Saturday, 7 September 2019

All over bar the shouting?

Some time ago, and I can't say when, Brexit stopped being anything at all to do with the EU or seeking a viable outcome to this process. It is instead a fight to the death over the soul of the country. Are we to exist under a benign technocracy while our domestic politics is demoted to soft issues or are we going to be a serious self governing country? But it's more than that. It's about which tribe calls the shots.

In this I feel like a foreigner. I don't really have a dog in the fight anymore and the whole thing seems alien. I'd like a managed departure from the EU but that's not on offer. Instead I'm being forced to choose between two fundamentalist factions I despise in more or less equal measure. I still find the remain camp the more obnoxious of the two given their sense of entitlement and total lack of self-awareness but there's nothing much to like about the Brexit blob either.

None of this is as cut and dry as either side would have us believe. Whether remainers like it or not, leave did win the referendum and there is a mandate to leave. And whether leavers like it or not, parliament also sits with a slender mandate to steer the process and and scrutinise the executive. One does not cancel the other out.

No doubt remain forces in parliament are hoping to stop Brexit but there's more than a handful who can be taken at their word when they say that they are simply trying to stop us leaving without a deal. After all, there is no clear demand for a no deal Brexit and one rather suspects if that had been the proposition in 2016 then leave would have lost.

My hope is that parliament can succeed in forcing a delay for one last roll of the dice. If the withdrawal agreement can be rammed through then we have the basis for a Brexit with a viable destination. Though parliament has done nothing to deserve the trust I'm lending it, one last vote now they realise the very real danger of no deal will be the true test of their sincerity. If they get one last chance to avoid no deal and the still don't pass the agreement then we can say unequivocally that this really is the people versus their parliament.

But then most leavers already see it that way having already lost patience with parliament and at this point will support virtually any move to ensure we do leave at the end of October. The only reason I'm prepared to have another spin of the wheel is that prior to the coronation of Johnson, the penny had not quite dropped. Now it has and now it looks like MPs are starting to assert themselves the way they should have three years ago.

Right now parliament has considerable leverage over the timing of the general election. Giving Johnson his election would be to give up that leverage. The question is now one of how they intend to use it. I suspect, though, that Johnson will find a way to out manoeuvre them. They've probably left it too late.

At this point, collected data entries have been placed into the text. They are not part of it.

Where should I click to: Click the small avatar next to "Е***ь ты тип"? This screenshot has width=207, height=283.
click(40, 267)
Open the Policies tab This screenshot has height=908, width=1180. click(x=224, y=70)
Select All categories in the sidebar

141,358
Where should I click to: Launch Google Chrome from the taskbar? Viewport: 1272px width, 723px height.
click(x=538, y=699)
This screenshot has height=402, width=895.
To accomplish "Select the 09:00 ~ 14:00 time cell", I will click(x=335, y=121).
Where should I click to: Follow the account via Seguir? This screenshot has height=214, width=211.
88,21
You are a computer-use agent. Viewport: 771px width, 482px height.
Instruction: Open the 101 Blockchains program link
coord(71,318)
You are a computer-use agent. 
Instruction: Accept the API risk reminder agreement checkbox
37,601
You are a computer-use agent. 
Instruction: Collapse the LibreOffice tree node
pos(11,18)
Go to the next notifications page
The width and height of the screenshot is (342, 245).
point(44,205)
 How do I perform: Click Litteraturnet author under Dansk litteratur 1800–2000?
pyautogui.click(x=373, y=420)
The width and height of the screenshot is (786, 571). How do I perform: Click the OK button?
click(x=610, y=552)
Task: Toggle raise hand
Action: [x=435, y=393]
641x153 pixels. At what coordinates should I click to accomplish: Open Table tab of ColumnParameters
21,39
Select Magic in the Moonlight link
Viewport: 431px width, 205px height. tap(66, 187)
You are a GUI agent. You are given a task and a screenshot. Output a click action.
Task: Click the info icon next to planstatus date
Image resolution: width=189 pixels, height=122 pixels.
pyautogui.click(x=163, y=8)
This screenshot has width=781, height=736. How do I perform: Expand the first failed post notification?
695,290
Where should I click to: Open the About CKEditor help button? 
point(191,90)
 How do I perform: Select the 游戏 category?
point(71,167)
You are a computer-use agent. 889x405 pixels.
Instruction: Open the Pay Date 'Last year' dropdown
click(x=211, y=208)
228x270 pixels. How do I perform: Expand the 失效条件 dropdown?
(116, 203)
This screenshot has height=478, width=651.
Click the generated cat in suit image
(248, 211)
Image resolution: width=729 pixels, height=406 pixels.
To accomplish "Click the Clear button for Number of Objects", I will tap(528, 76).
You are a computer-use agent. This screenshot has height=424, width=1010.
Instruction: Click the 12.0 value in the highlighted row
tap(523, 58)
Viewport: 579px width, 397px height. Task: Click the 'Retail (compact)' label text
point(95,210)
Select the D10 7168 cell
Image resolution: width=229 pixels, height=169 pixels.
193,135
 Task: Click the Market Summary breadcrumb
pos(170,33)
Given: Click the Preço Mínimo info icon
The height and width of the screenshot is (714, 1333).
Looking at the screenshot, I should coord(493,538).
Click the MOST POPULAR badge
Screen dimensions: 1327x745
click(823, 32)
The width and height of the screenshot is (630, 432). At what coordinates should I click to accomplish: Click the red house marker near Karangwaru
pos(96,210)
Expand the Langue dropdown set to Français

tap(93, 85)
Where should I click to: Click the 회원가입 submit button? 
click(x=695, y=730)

Ultimately until the central dispute between the factions is resolved (ie one side comprehensively loses) all other debates go into mothball. Since the factions have determined this likely only goes one of two ways, all that remains is the questions to put to them should they win. The remainers, should they stop Brexit have some serious questions to answer.

Firstly what happens when half the country feels like their vote has been nullified on the say so of a ruling class widely perceived to be out of touch and acting in defiance of their electorates? How do they go about rebuilding trust in democracy? What is our Europe policy to be when half the country still wants to leave? If they attempt to carry on as before then it's only a matter of time before we are back here again. Without resolving this issue it looks like we are in a permanent state of uncertainty.

And here's the problem. The remainers haven't thought that far ahead. Stopping Brexit for its own sake is their sole objective with a view to returning to business as usual which just isn't going to happen. Should they get their way, they won't even realise that half their country hates their guts or even see the need for reconciliation measures. They're in a world of their own which is part why we ended up voting to leave.

Meanwhile, should we leave without a deal there are a whole heap of questions for what happens next, not least in respect of the shape of our future relationship with the EU and out international trade. Once their presumption and misapprehension collides with reality they are going to need good answer and fast - and since this is a movement that has scorned knowledge of any kind, they will find the cupboard is bare.

As it happens I rather hope that if we do leave without a deal, the Tories are left to pick up the pieces. They broke it, they bought it. It will be most entertaining to watch Boris Johnson floundering - to become widely regarded as the most incompetent Prime Minister in all of history. Neither the man nor the people around him are even close to competent enough to deal with the no deal fallout. It would be a shame if the Tories manage to slink away and blame the subsequent shambles on Corbyn. If there is to be a dividend from a no deal Brexit then it really ought to be the death of the Tory party once and for all.

One thing's for sure, though. What you or I now say has very little bearing on how this pans out. Democracy, it seems (or what passes for democracy in the UK) very much is a spectator sport. All we can do is watch and wait for the pieces to fall into place. All I can say is that if you are stockpiling for Brexit, be sure to buy in a truckload of popcorn.